If you suffer from sleep apnea or know someone that suffers from sleep apnea, then you know just how uncomfortable the condition can be. However, it is an entirely treatable condition if diagnosed. Here's an explanation of exactly what sleep apnea is and how the various treatment procedures work:
What is sleep apnea?
Sleep apnea is a sleep disorder involving multiple periods of interrupted breathing, resulting in a disrupted sleep pattern. This ultimately results in fatigue and drowsiness throughout the day since the body was unable to fully recuperate during sleep.
There are three classifications of sleep apnea: central, obstructive and mixed.

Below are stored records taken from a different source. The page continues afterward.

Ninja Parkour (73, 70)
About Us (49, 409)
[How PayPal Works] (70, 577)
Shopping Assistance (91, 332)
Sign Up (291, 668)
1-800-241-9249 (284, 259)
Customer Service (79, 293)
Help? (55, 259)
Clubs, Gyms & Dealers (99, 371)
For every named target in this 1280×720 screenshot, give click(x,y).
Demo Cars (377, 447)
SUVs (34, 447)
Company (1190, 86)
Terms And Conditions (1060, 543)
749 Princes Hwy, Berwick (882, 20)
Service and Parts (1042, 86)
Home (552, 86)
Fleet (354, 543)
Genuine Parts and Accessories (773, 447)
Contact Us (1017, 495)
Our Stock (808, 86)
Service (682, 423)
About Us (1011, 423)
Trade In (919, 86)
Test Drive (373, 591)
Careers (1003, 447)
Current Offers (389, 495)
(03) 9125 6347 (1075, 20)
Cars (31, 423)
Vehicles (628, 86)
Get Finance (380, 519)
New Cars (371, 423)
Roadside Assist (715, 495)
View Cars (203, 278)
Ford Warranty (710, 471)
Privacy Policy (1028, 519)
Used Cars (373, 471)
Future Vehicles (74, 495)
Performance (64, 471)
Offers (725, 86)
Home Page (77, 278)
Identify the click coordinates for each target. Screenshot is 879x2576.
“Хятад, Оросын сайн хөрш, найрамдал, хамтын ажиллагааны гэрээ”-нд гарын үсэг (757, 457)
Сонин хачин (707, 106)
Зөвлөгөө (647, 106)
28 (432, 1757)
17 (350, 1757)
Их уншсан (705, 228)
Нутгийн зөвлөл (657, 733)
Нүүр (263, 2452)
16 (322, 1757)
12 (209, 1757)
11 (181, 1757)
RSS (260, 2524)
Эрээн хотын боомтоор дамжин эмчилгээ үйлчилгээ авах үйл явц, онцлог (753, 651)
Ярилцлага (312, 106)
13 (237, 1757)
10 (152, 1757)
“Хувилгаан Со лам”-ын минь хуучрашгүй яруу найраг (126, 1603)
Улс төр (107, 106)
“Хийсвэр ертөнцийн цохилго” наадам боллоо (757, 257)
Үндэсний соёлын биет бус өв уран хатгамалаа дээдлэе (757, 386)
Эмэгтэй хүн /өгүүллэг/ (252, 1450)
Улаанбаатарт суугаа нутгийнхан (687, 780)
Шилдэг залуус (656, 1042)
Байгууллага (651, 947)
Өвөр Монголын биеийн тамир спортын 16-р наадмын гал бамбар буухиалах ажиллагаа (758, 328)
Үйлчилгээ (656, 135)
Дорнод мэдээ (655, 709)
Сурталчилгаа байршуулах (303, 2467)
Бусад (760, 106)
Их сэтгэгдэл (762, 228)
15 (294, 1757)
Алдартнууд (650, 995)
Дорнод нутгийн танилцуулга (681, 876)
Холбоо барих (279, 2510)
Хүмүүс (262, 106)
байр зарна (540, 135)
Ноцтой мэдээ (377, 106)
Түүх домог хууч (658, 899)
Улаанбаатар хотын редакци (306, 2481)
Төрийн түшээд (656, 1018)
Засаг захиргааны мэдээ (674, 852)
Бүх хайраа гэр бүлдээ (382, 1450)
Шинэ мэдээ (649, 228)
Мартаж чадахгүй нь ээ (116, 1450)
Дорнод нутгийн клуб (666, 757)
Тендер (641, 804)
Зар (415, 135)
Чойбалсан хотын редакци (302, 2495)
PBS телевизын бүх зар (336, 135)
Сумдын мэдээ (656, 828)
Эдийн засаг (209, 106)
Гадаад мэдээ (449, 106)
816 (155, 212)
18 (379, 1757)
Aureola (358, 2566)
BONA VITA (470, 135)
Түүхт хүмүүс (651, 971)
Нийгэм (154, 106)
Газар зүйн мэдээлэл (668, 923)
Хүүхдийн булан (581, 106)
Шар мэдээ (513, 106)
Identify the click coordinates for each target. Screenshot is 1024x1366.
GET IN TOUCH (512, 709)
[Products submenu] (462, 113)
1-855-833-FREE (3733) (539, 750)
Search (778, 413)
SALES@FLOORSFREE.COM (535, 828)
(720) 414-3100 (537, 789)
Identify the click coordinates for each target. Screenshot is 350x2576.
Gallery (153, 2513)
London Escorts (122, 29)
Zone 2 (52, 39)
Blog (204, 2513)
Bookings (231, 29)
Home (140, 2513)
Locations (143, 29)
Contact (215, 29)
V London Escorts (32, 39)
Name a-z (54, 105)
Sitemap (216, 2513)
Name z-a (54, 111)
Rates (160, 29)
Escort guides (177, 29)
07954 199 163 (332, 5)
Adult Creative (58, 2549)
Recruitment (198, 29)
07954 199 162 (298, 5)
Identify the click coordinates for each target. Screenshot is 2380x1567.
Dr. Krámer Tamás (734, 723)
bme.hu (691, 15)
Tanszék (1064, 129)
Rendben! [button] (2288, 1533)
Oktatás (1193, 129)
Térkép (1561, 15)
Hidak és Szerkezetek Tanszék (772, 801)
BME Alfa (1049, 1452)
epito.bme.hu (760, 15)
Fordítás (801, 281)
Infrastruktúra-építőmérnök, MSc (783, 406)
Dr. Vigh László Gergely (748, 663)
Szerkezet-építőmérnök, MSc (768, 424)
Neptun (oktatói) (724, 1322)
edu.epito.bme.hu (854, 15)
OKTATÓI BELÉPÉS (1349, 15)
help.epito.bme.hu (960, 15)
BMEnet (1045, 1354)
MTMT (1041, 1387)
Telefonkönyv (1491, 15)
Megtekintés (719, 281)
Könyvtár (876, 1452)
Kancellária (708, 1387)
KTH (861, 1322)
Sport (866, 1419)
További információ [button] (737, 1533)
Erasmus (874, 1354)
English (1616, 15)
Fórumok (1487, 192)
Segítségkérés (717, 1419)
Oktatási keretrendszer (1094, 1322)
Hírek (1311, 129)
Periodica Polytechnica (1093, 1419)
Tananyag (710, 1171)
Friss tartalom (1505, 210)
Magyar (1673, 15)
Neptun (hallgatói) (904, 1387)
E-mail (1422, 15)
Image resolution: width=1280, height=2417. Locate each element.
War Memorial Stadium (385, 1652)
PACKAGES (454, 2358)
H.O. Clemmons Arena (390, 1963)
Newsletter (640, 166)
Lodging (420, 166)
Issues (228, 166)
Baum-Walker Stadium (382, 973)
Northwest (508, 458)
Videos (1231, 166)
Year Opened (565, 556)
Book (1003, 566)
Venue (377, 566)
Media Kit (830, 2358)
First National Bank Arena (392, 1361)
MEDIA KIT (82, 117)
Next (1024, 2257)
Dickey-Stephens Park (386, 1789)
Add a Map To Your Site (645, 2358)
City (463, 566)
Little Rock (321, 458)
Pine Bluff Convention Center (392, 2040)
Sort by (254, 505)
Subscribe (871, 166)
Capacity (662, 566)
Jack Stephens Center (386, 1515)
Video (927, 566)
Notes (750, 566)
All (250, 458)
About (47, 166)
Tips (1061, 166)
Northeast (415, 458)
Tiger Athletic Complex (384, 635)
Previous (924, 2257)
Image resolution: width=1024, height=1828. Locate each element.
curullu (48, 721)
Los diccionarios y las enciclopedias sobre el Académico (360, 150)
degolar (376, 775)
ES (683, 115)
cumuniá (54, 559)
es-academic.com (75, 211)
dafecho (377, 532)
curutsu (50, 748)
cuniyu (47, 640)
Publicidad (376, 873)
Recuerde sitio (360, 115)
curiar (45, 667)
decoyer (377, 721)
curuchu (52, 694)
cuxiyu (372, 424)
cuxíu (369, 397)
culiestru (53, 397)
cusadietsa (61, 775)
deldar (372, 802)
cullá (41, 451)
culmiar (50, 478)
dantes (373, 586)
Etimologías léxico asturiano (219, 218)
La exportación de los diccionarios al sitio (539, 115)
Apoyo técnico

Central - by far the rarest of the three types, central sleep apnea is caused by a failure of the respiratory system to function correctly. Even though the airway is entirely clear, your body is unable to breathe properly.
Obstructed - by far the most common, obstructed sleep apnea occurs when your respiratory system is willing and able to function, but is hindered by the presence of a blockage. This blockage can directly result in heavy snoring.
Mixed - in mixed sleep apnea, a combination of the two factors results in disrupted sleep. There is both some sort of blockage preventing respiratory effort, and there is an associated physiological conditioning by the body that results in a diminished respiratory effort. After a long period of time with obstructed sleep apnea, an individual may develop central sleep apnea, which is then referred to as mixed sleep apnea.
Thankfully, there are many different ways of treating sleep apnea, ranging from temporary alleviation of symptoms to thorough surgical procedures meant to eradicate the disorder.
CPAP - The most common way to treat sleep apnea is through continuous positive airway pressure (CPAP), a device that is used at night to prevent sleep apnea. The device is worn during sleep and functions as a mask that pushes air into the nostrils, which creates a pressurized environment. One of the major complaints with CPAP is that it is uncomfortable, since it is a bulky apparatus that must be worn every night. However, it is a relatively cheap and reliable way of eliminating sleep apnea.
Surgery - There are several different areas that are commonly operated on, including the nasal passage, the pharynges, and the base of the tongue. Your doctor will be able to tell you which option is best suited for your specific sleep apnea, since each surgery has a slightly different effect on the patient.